The laser system the research team employed uses a technique known as "three-dimensional geometric morphometrics," which can provide extremely detailed data about the shape of different specimens.
According to the University of Pennsylvania, this study is the first time the technique has been used to study dinosaur fossils and "could lead to a re-examination of the taxonomic classifications of additional dinosaur species as well as other long-extinct fossil organisms."
Dodson and his colleagues analyzed fossilized remains that had originally been identified as one of three different species, P. lujiatunensis, P. major or Hongshanosaurus houi, the researchers stated. The fossils were discovered in the Lujiatun beds of northeastern China's Yixian Formation.
The researchers used two techniques to compare and contrast the specimens, the university wrote in a statement.

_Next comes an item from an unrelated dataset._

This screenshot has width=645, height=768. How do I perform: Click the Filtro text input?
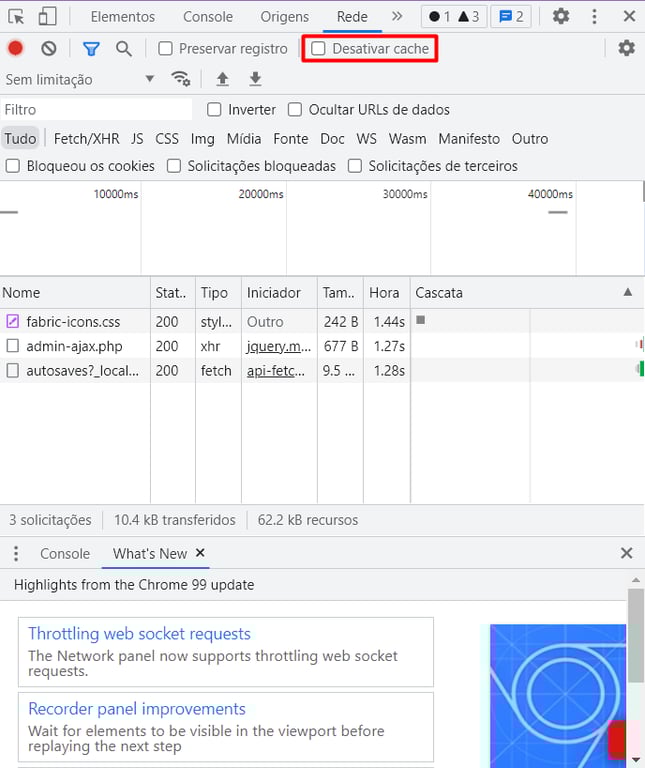click(x=96, y=110)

"First they conducted a traditional study in which they examined every skull that had been classified as one of those three species -- a total of 74 specimens -- for a variety of characteristics that had been used in prior studies to distinguish the species. The Penn team also compared these fossils to skulls that had been classified as belonging to eight other Psittacosaurus species.
"Next they completed a more high-tech analysis of 30 skulls from the three named species. Using a hand-held stylus that captures a point in space relative to a transmitter, they pinpointed 56 'landmarks,' or particular anatomical locations, on each fossil and compared the relative position of those marks between specimens. They also used a hand-held, laser-emitting scanner to make a three-dimensional image of each specimen, similar to a CT scan, from which they also collected landmark data."
What they found was enough to conclude that the three species were in fact more likely to be from just one: P. lujiatunensis.
Because the beak-faced Parrot Dinosaur, which roamed the Earth 125 million years ago, is one of the most abundant dinosaurs known to science, with more than 400 individual fossils collected so far, including many complete skeletons, the researchers felt it was a proper candidate for reexamination.
"For example, if you have a single dachshund and a single beagle, they may appear to be different species until you found 40 dachshund-beagle mixes of various grades to examine," said Brandon Hedrick, a doctoral student and study co-author.
As many as 11 species of the Psittacosaurus genus had previously been identified, but the researchers' laser analysis, coupled with "old fashioned" physical examination methods brings that number down a few notches.
"Hopefully this will open up the paleontological community to using three-dimensional geometrics morphometrics in a variety of ways," Hedrick said. "This technique has limitless applications to understanding dinosaurs."
The researchers work is scheduled for publication in the journal PLOS One.